Retrospective descriptive study analyzing patient case-notes, operative and electronic records, study undertaken at Burton Queen’s Hospital NHS Foundation Trust, United Kingdom, a secondary care centre in the public sector of the NHS. Participants included: all Bipolar TURPs undertaken between 13/04/2016 and 27/06/2017. Exclusions: patients undergoing concomitant operations or where intra-operative equipment problems occurred. Resected prostate (g), operative time, post-operative complications and outcomes at 3-mo were obtained from electronic records. Clavien-Dindo Grade II complications or above considered significant. Binary successful yes/no outcome at 3-mo after surgery included both patients who reported moderate to significant symptom improvement, or being catheter-free for those catheterized before TURP.
157 patients were identified. After exclusion a total of 125 patients were included from analysis. The mean PRS for trainees (0.34 g/min) was found to be lower than the mean PRS for consultants (0.41 g/min). The operating urologist’s PRS was not observed to be related to the number of TURPs that they performed during the period of the study. The trainee vs consultant means post-operative success rates (86.5% vs 90.5%) were comparable. The Trainees’ patients did not suffer any significant complications as defined by the study. There was no clear relationship observed between PRS and the rate of significant post-operative complications or patients’ 3-mo binary successful outcome. PRS was noted to increase with increasing intra-operative experience for both Trainees 1 and 2 when comparing the first half of their TURPs to their latter half.
Consultants have a higher PRS in comparison to trainees. There is no trend between PRS and significant post-operative complication rates or 3-mo outcomes.

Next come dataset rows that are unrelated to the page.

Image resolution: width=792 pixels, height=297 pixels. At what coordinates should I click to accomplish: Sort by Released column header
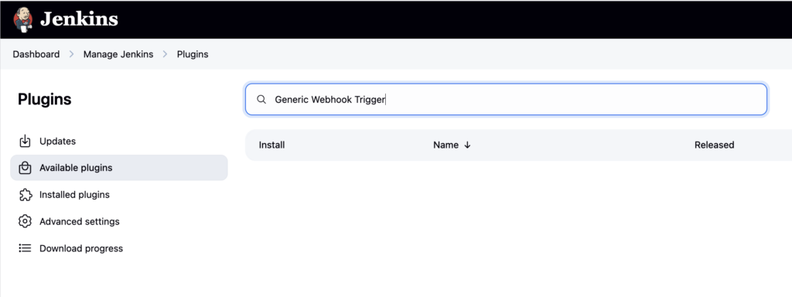[x=714, y=145]
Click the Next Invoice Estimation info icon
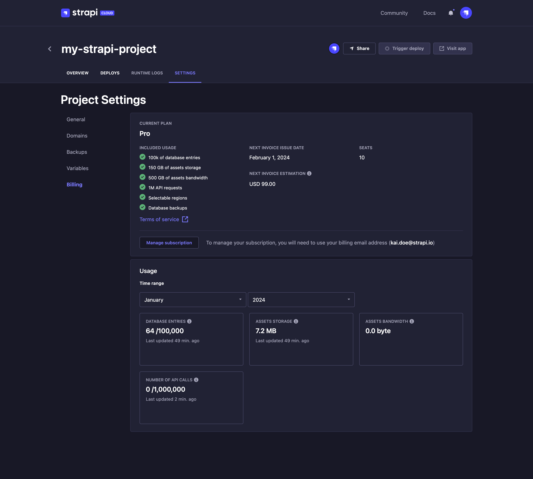The width and height of the screenshot is (533, 479). [309, 173]
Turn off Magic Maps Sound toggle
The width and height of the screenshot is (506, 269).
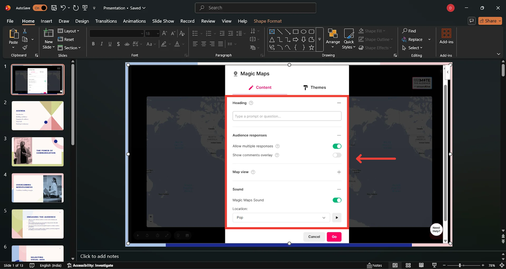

Core tip: Transurethral resection of prostate (TURP) is a common operation for treating bladder outflow obstruction. Prolonged intra-operative resection time is reported to increase complication rates. This study aimed to assess for objective differences in consultants vs trainees prostate resection speed (PRS) and whether differences in PRS affected complication rates and broad patient outcomes after TURP. The study found higher PRS for consultants however no difference in serious complications or broad patient outcomes. The authors therefore recommend that consultant urologists should not primarily focus on their trainee’s PRS when training them in TURP surgery.